REQUIRED TASK – Copy the material word for word, starting at the line containing "Start output with the 开始 icon" and ending at the line containing "The height and", with both of those lines included.

DATASET CONTENT –

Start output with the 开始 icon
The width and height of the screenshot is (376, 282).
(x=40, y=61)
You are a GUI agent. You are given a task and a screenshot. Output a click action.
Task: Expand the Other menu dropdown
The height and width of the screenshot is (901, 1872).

==

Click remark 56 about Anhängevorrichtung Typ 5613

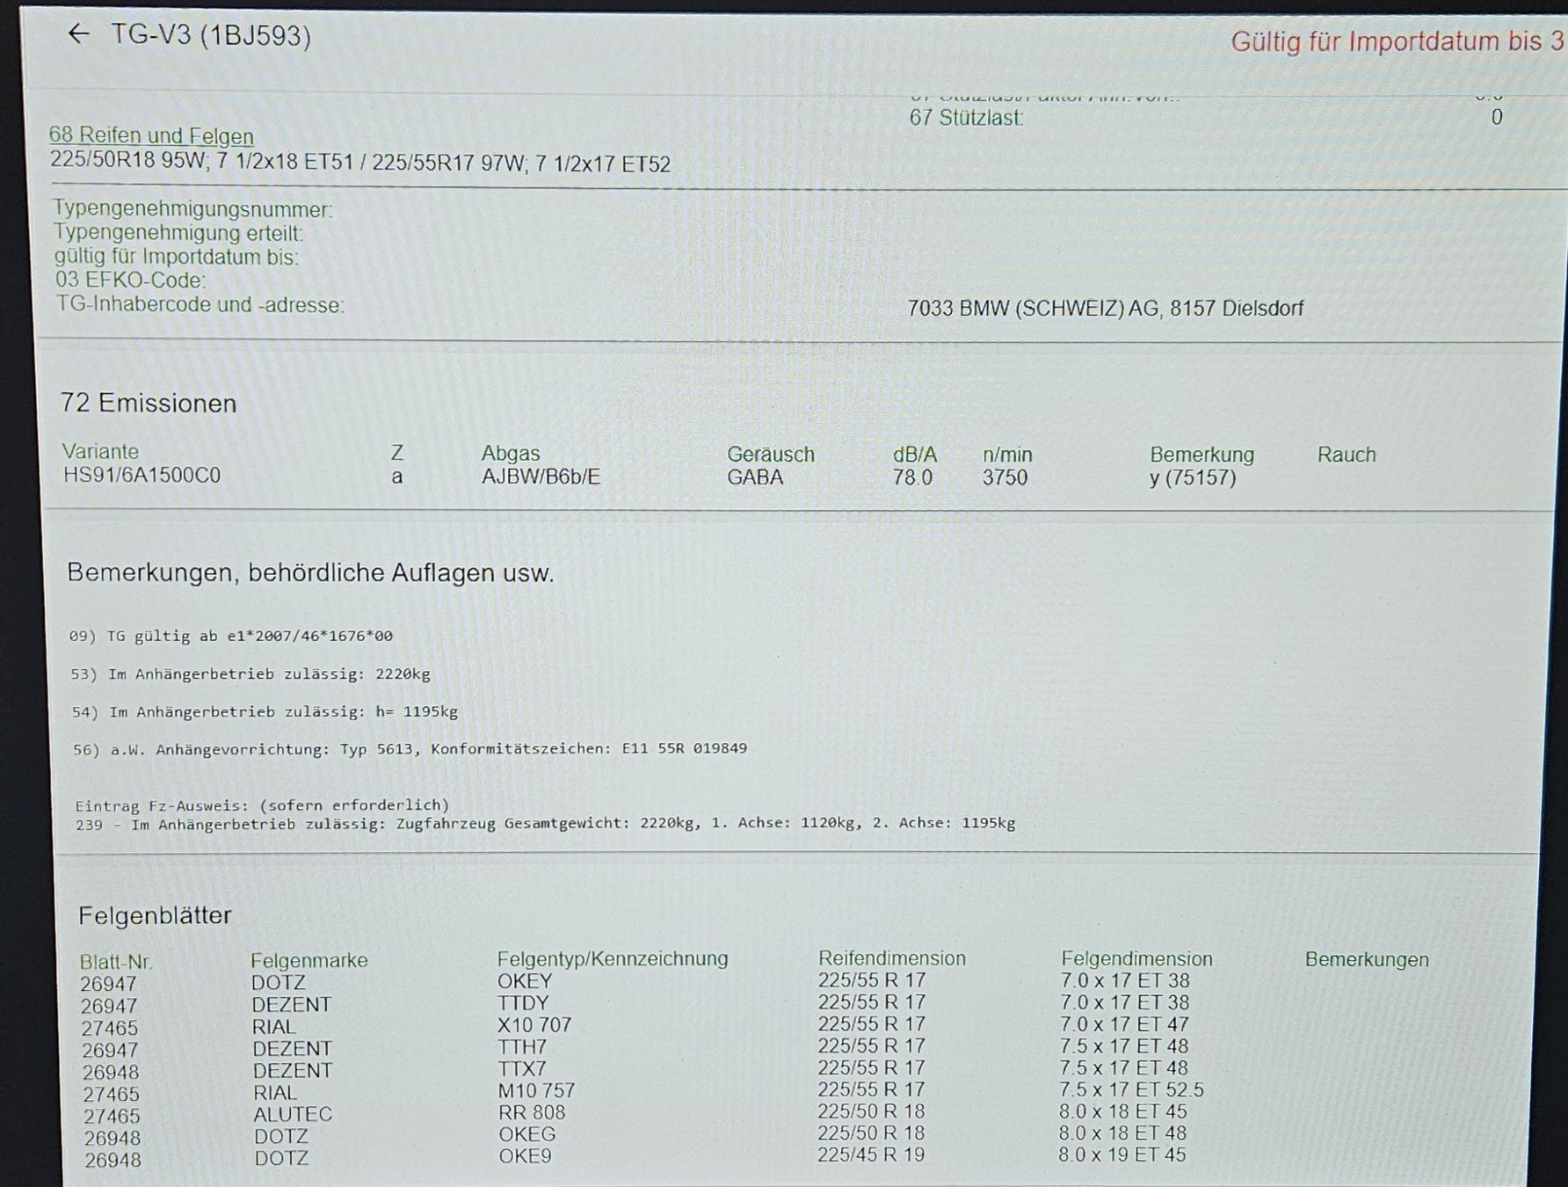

FULL OUTPUT –
Start output with the 开始 icon
The width and height of the screenshot is (376, 282).
(x=40, y=61)
You are a GUI agent. You are given a task and a screenshot. Output a click action.
Task: Expand the Other menu dropdown
The height and width of the screenshot is (901, 1872).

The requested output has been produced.